> **Exercise instructions**:
Give the listing again in full, matching it character for character.

═══ Exercise inputs ═══

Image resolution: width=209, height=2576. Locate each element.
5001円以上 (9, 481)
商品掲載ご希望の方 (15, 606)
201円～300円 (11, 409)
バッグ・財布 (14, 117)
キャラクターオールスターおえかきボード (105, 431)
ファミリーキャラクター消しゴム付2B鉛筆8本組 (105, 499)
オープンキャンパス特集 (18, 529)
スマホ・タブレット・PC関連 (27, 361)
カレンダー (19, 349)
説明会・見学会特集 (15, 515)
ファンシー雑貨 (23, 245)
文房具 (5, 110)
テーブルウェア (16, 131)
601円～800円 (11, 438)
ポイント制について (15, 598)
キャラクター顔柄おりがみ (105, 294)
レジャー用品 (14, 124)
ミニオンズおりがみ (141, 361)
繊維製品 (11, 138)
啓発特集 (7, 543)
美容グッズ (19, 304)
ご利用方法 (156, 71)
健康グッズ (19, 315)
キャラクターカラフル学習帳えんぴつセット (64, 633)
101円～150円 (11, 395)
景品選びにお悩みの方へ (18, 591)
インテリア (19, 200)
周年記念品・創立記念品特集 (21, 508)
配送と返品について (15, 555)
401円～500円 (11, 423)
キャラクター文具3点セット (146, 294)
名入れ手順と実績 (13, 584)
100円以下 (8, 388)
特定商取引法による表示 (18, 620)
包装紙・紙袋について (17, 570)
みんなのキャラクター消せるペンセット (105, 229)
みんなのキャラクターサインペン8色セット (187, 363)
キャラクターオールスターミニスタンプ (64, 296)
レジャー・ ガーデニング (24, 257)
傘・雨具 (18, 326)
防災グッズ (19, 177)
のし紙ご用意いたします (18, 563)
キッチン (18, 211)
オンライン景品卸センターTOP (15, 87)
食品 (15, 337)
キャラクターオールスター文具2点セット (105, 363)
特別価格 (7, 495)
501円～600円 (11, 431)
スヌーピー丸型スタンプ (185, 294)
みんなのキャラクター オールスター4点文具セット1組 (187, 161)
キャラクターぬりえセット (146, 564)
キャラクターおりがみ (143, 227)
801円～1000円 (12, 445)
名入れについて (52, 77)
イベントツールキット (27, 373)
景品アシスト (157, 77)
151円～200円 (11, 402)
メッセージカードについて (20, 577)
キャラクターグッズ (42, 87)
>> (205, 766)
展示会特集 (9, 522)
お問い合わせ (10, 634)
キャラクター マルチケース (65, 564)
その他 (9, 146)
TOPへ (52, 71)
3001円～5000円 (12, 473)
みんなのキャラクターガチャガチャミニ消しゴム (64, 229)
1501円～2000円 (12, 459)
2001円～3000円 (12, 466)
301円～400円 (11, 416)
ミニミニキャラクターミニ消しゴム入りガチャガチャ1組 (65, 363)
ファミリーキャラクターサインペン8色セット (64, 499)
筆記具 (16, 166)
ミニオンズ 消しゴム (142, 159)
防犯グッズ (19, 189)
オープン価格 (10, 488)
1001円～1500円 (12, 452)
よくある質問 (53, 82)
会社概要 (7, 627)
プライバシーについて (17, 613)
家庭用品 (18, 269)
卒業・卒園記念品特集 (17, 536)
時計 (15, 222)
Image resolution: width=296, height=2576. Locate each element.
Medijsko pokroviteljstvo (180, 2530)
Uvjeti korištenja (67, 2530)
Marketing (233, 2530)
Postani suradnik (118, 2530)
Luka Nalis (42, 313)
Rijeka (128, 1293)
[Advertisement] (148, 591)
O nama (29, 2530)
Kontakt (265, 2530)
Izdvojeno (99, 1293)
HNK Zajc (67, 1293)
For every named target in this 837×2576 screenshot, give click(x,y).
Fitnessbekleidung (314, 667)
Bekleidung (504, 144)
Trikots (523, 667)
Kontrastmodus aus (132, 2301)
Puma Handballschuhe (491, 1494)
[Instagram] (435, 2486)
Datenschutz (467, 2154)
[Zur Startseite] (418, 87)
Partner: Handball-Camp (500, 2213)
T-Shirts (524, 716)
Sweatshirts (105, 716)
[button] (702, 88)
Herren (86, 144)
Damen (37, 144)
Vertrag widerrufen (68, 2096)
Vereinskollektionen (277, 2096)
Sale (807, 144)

═══

> **Answer for this exercise**:
Image resolution: width=209, height=2576. Locate each element.
5001円以上 (9, 481)
商品掲載ご希望の方 (15, 606)
201円～300円 (11, 409)
バッグ・財布 (14, 117)
キャラクターオールスターおえかきボード (105, 431)
ファミリーキャラクター消しゴム付2B鉛筆8本組 (105, 499)
オープンキャンパス特集 (18, 529)
スマホ・タブレット・PC関連 (27, 361)
カレンダー (19, 349)
説明会・見学会特集 (15, 515)
ファンシー雑貨 (23, 245)
文房具 (5, 110)
テーブルウェア (16, 131)
601円～800円 (11, 438)
ポイント制について (15, 598)
キャラクター顔柄おりがみ (105, 294)
レジャー用品 (14, 124)
ミニオンズおりがみ (141, 361)
繊維製品 (11, 138)
啓発特集 (7, 543)
美容グッズ (19, 304)
ご利用方法 (156, 71)
健康グッズ (19, 315)
キャラクターカラフル学習帳えんぴつセット (64, 633)
101円～150円 (11, 395)
景品選びにお悩みの方へ (18, 591)
インテリア (19, 200)
周年記念品・創立記念品特集 (21, 508)
配送と返品について (15, 555)
401円～500円 (11, 423)
キャラクター文具3点セット (146, 294)
名入れ手順と実績 (13, 584)
100円以下 (8, 388)
特定商取引法による表示 (18, 620)
包装紙・紙袋について (17, 570)
みんなのキャラクター消せるペンセット (105, 229)
みんなのキャラクターサインペン8色セット (187, 363)
キャラクターオールスターミニスタンプ (64, 296)
レジャー・ ガーデニング (24, 257)
傘・雨具 (18, 326)
防災グッズ (19, 177)
のし紙ご用意いたします (18, 563)
キッチン (18, 211)
オンライン景品卸センターTOP (15, 87)
食品 (15, 337)
キャラクターオールスター文具2点セット (105, 363)
特別価格 (7, 495)
501円～600円 (11, 431)
スヌーピー丸型スタンプ (185, 294)
みんなのキャラクター オールスター4点文具セット1組 (187, 161)
キャラクターぬりえセット (146, 564)
キャラクターおりがみ (143, 227)
801円～1000円 (12, 445)
名入れについて (52, 77)
イベントツールキット (27, 373)
景品アシスト (157, 77)
151円～200円 (11, 402)
メッセージカードについて (20, 577)
キャラクターグッズ (42, 87)
>> (205, 766)
展示会特集 (9, 522)
お問い合わせ (10, 634)
キャラクター マルチケース (65, 564)
その他 (9, 146)
TOPへ (52, 71)
3001円～5000円 (12, 473)
みんなのキャラクターガチャガチャミニ消しゴム (64, 229)
1501円～2000円 (12, 459)
2001円～3000円 (12, 466)
301円～400円 (11, 416)
ミニミニキャラクターミニ消しゴム入りガチャガチャ1組 (65, 363)
ファミリーキャラクターサインペン8色セット (64, 499)
筆記具 (16, 166)
ミニオンズ 消しゴム (142, 159)
防犯グッズ (19, 189)
オープン価格 (10, 488)
1001円～1500円 (12, 452)
よくある質問 (53, 82)
会社概要 (7, 627)
プライバシーについて (17, 613)
家庭用品 (18, 269)
卒業・卒園記念品特集 (17, 536)
時計 (15, 222)
Image resolution: width=296, height=2576. Locate each element.
Medijsko pokroviteljstvo (180, 2530)
Uvjeti korištenja (67, 2530)
Marketing (233, 2530)
Postani suradnik (118, 2530)
Luka Nalis (42, 313)
Rijeka (128, 1293)
[Advertisement] (148, 591)
O nama (29, 2530)
Kontakt (265, 2530)
Izdvojeno (99, 1293)
HNK Zajc (67, 1293)
For every named target in this 837×2576 screenshot, give click(x,y).
Fitnessbekleidung (314, 667)
Bekleidung (504, 144)
Trikots (523, 667)
Kontrastmodus aus (132, 2301)
Puma Handballschuhe (491, 1494)
[Instagram] (435, 2486)
Datenschutz (467, 2154)
[Zur Startseite] (418, 87)
Partner: Handball-Camp (500, 2213)
T-Shirts (524, 716)
Sweatshirts (105, 716)
[button] (702, 88)
Herren (86, 144)
Damen (37, 144)
Vertrag widerrufen (68, 2096)
Vereinskollektionen (277, 2096)
Sale (807, 144)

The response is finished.